May 31, 2016: Kari Richards of Latrobe pleaded guilty to charges of healthcare fraud and obtaining prescription drugs through fraud. Richards, while addicted to prescription pain killers, caused Highmark to pay more than $600,000 in connection with claims in which she sought treatment over a 16-month period from more than 100 hospitals in 11 states on more than 300 occasions. Through this behavior, Richards obtained approximately 190 prescriptions for pain medications, including prescriptions for Oxycodone-Acetaminophen, Hydrocodone-Acetaminophen, Hydrocodone, and Oxycodone. As part of the scheme, Richards falsely represented the circumstances of injuries, which were mainly shoulder dislocations. She also misrepresented the medications that she received and her medical history. Judge Cohill scheduled sentencing for Sept. 7, 2016.
AUSA Brendan T. Conway; Federal Bureau of Investigation

May 17, 2016: Samirkumar J. Shah was indicted on health care fraud charges. The indictment alleges that Shah knowingly and willfully executed and attempted to execute a scheme to defraud health care benefit programs, such as, Medicare, Medicaid, Highmark, UPMC and Gateway, in connection with the delivery of and payment for health care benefits, items and services.
AUSA Nelson P. Cohen; Federal Bureau of Investigation and the Pennsylvania Attorney General’s Office

The Medicare Fraud Strike Force operations are part of the Health Care Fraud Prevention & Enforcement Action Team (HEAT), a joint initiative announced in May 2009 between the Department of Justice and HHS to focus their efforts to prevent and deter fraud and enforce current anti-fraud laws around the country. The Medicare Fraud Strike Force operates in nine locations and since its inception in March 2007 has charged over 2,900 defendants who collectively have falsely billed the Medicare program for over $8.9 billion.

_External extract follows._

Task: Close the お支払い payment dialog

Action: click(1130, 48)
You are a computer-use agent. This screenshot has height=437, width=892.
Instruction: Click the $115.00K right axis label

Including today’s enforcement actions, nearly 1,200 individuals have been charged in national takedown operations, which have involved more than $3.4 billion in fraudulent billings. Today’s announcement marks the second time that districts outside of Strike Force locations participated in a national takedown, and they accounted for 82 defendants charged in this takedown.

The cases announced today are being prosecuted and investigated by U.S. Attorney’s Offices nationwide - including the U.S. Attorney’s Office for the Western District of Pennsylvania - along with Medicare Fraud Strike Force teams from the Criminal Division’s Fraud Section and from the U.S. Attorney’s Offices of the Southern District of Florida, Eastern District of Michigan, Eastern District of New York, Southern District of Texas, Central District of California, Eastern District of Louisiana, Northern District of Texas, Northern District of Illinois and the Middle District of Florida; and agents from the FBI, HHS-OIG, Drug Enforcement Administration, DCIS and state Medicaid Fraud Control Units.

A complaint, indictment or information is merely a charge, and all defendants are presumed innocent unless and until proven guilty.